▸ **SELECTED TEXT**
● ● ●

Tuesday, April 6, 2010

Adventure of the Week: Pharaoh (1979? 1983?)

This week, we take a look at one of the most obscure and weirdly D&D-related adventure games I have ever encountered.  I've already taken a speed run through the entire Pharaoh trilogy in a recent video podcast, but the blog medium allows for a lot more detail.  If you've seen the podcast, you can skip down to the SPOILERS section for the new material.

Pharaoh was written in BASIC for the TRS-80 Model I by one Brian Nash, who is credited as the creator and debugger on a scroll found within the game.  No copyright or other dates are cited; the only source I've been able to find dates a game called The Pharaoh as a 1979 release from Simutek, a small early home computer software publisher that's actually still in business as an Apple dealer.  But I don't think this is that game.

What's very odd about Pharaoh is that it's the first part of a trilogy that also includes White Palm and Martec's Lost Tomb.  The titles bear a striking resemblance to a series of Egyptian-themed Advanced Dungeons & Dragons modules created by Tracy and Laura Hickman, entitled Pharaoh, Oasis of the White Palm, and The Lost Tomb of Martek.  These were created in 1977, published in 1979 in very small quantities by a company called Daystar West, and republished as official AD&D modules with significant revisions by TSR in 1982.  In 1987, they were combined into one larger set under the title Desert of Desolation.  The opening text for the Pharaoh adventure trilogy mentions the "Desolation Desert" -- and features a number of grammatical oddities and misspellings:

The specific references to White Palm and Martec/Martek do not seem to be part of canonical Egyptian lore, and the Pharaoh Amon-Ra is referred to by Nash as Aumen-Re, and by the Hickmans as Amun-Re.  So assuming this is all not just incredible coincidence, and blatant plagiarism is behind the similarities, we are left with a timing conundrum.  Either Nash knew the Hickmans and played the paper-and-pencil RPG games in or prior to 1979, or wrote these three adventures later than is believed, i.e., 1982 or later, based on the TSR editions.  OR the Hickmans somehow encountered these computer games and wrote their modules based on them.

● ● ●

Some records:
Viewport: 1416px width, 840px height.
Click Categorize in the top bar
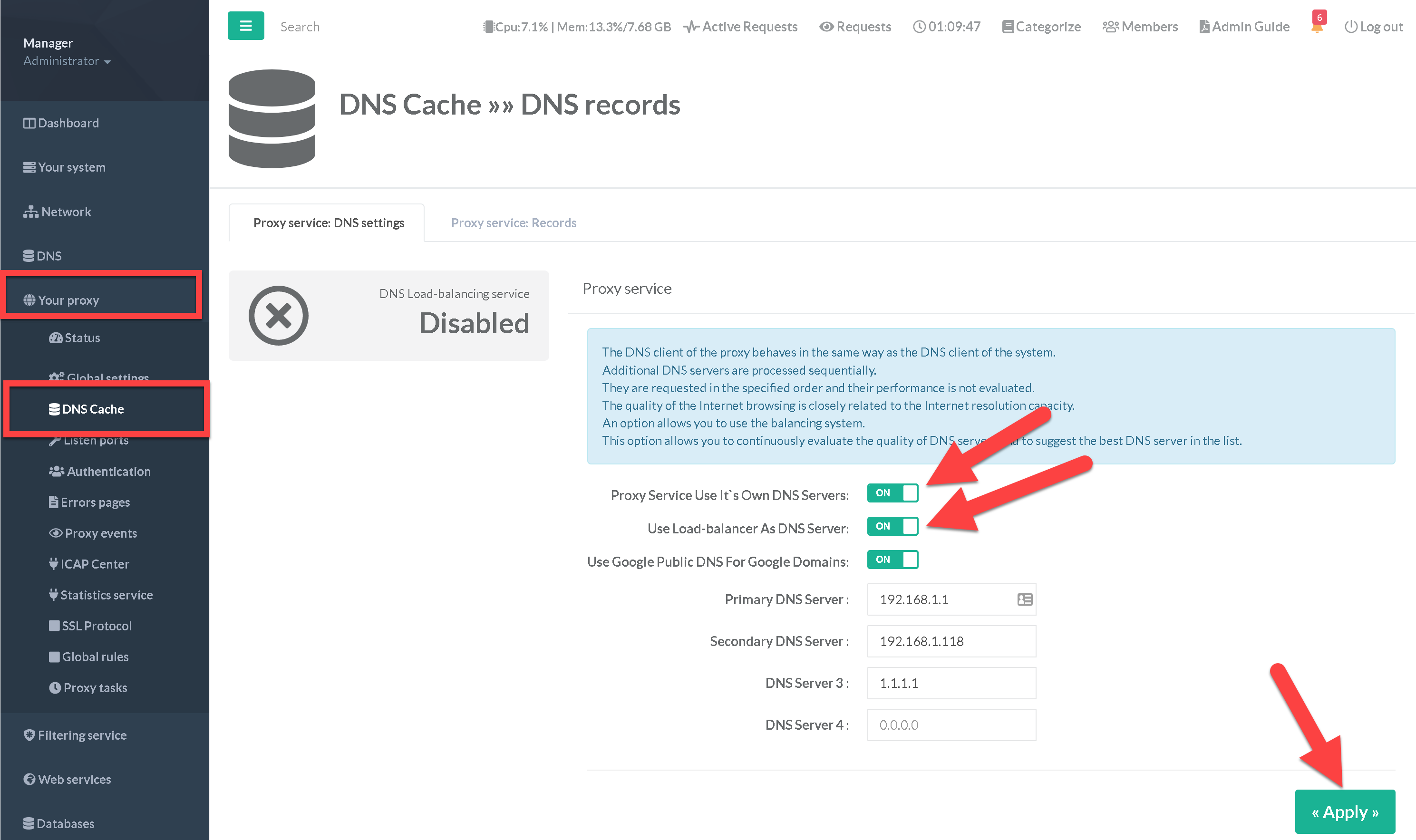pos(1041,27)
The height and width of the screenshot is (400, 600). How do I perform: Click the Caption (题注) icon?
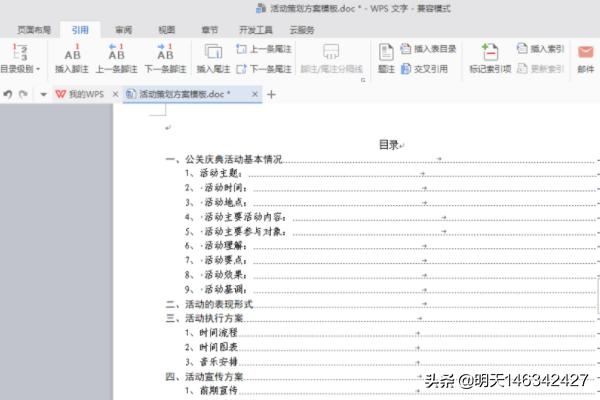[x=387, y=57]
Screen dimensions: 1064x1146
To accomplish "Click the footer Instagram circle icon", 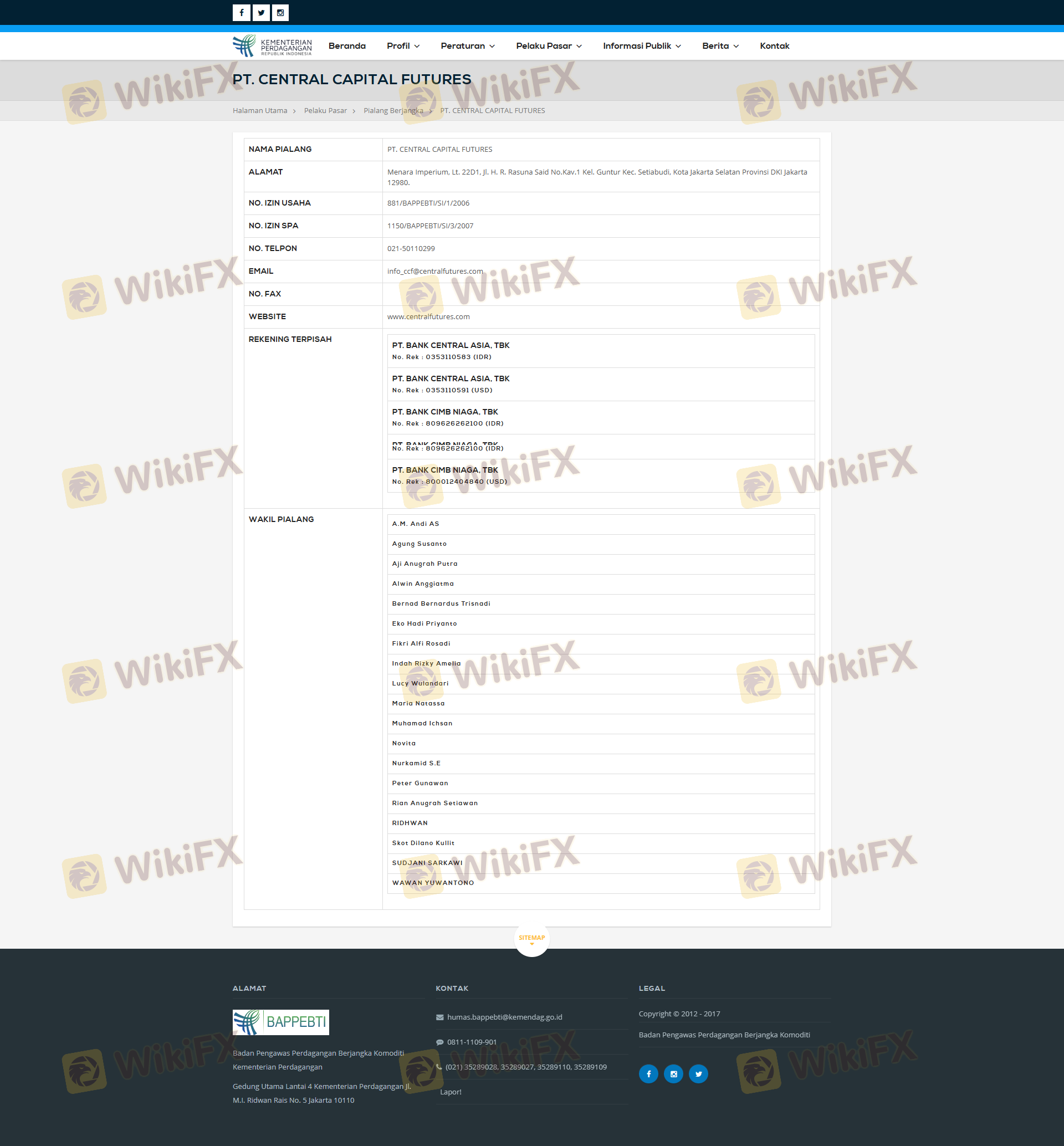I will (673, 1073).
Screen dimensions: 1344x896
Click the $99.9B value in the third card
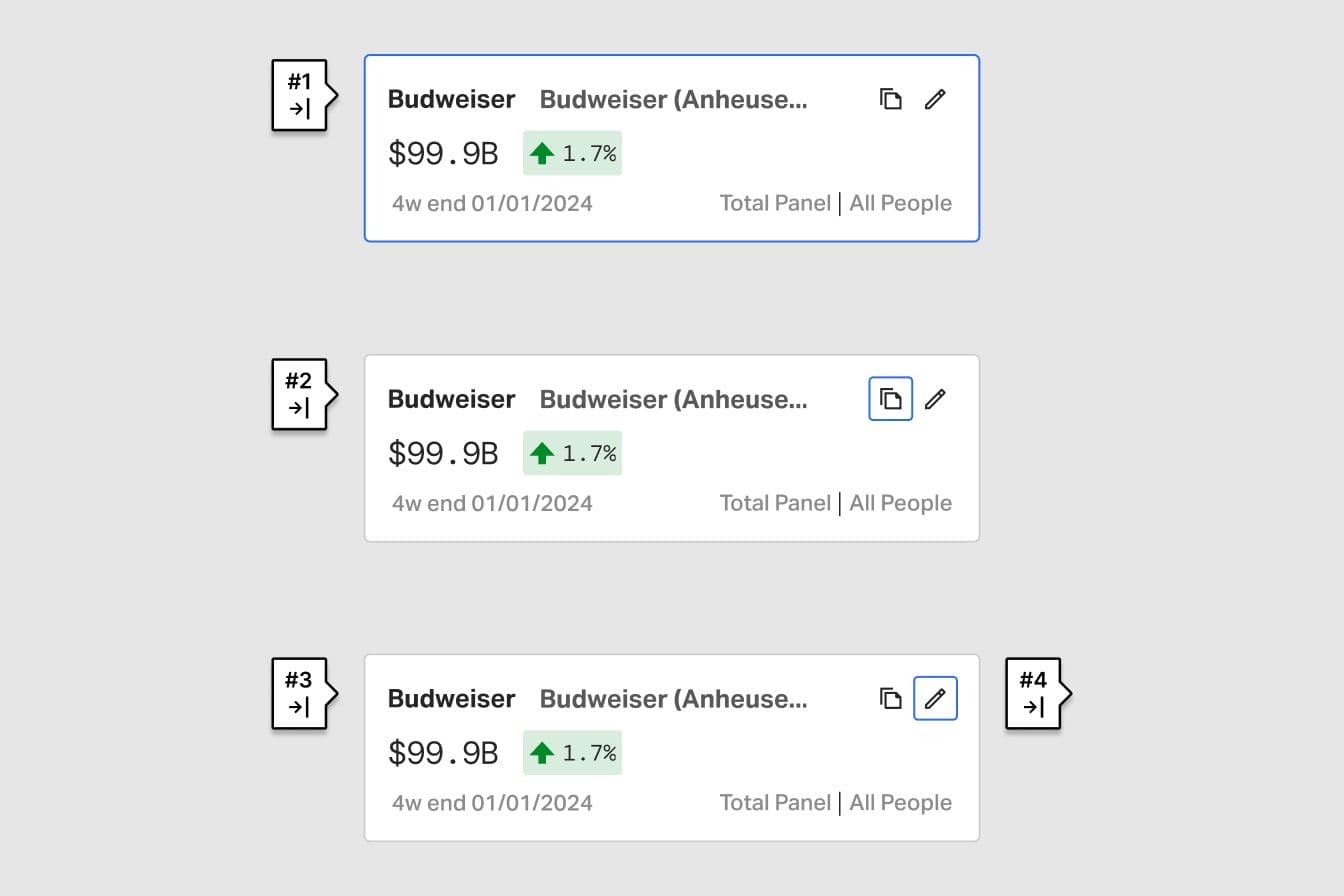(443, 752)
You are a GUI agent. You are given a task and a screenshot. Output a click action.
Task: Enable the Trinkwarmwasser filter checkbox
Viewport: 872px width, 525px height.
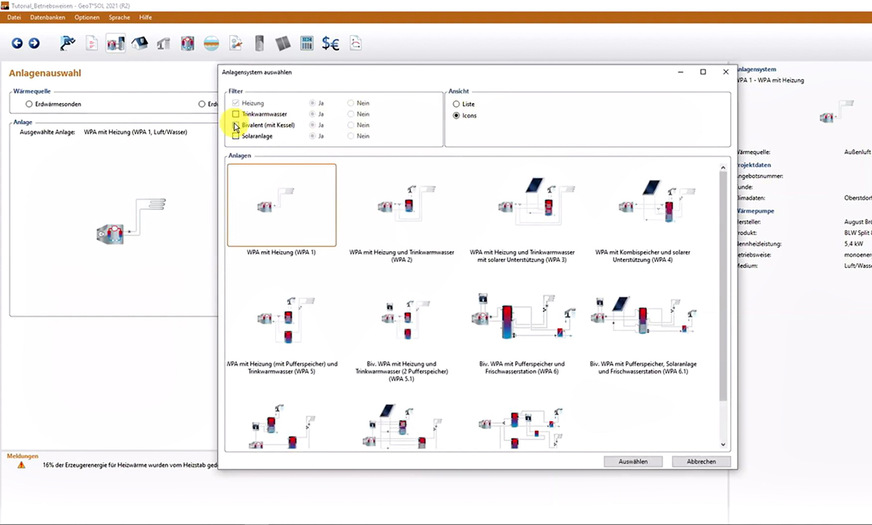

● ● ●

▸ **TASKS AND EXERCISES**
1. Duplicate the passage of the Pharaoh post between "This week, we" and "is that game.", inclusive.
2. List the three games that make up the adventure trilogy described in the Pharaoh post.
The records aren't needed for anything here.

▸ **FULL ANSWERS**
1.
This week, we take a look at one of the most obscure and weirdly D&D-related adventure games I have ever encountered.  I've already taken a speed run through the entire Pharaoh trilogy in a recent video podcast, but the blog medium allows for a lot more detail.  If you've seen the podcast, you can skip down to the SPOILERS section for the new material.

Pharaoh was written in BASIC for the TRS-80 Model I by one Brian Nash, who is credited as the creator and debugger on a scroll found within the game.  No copyright or other dates are cited; the only source I've been able to find dates a game called The Pharaoh as a 1979 release from Simutek, a small early home computer software publisher that's actually still in business as an Apple dealer.  But I don't think this is that game.

2.
Pharaoh
White Palm
Martec's Lost Tomb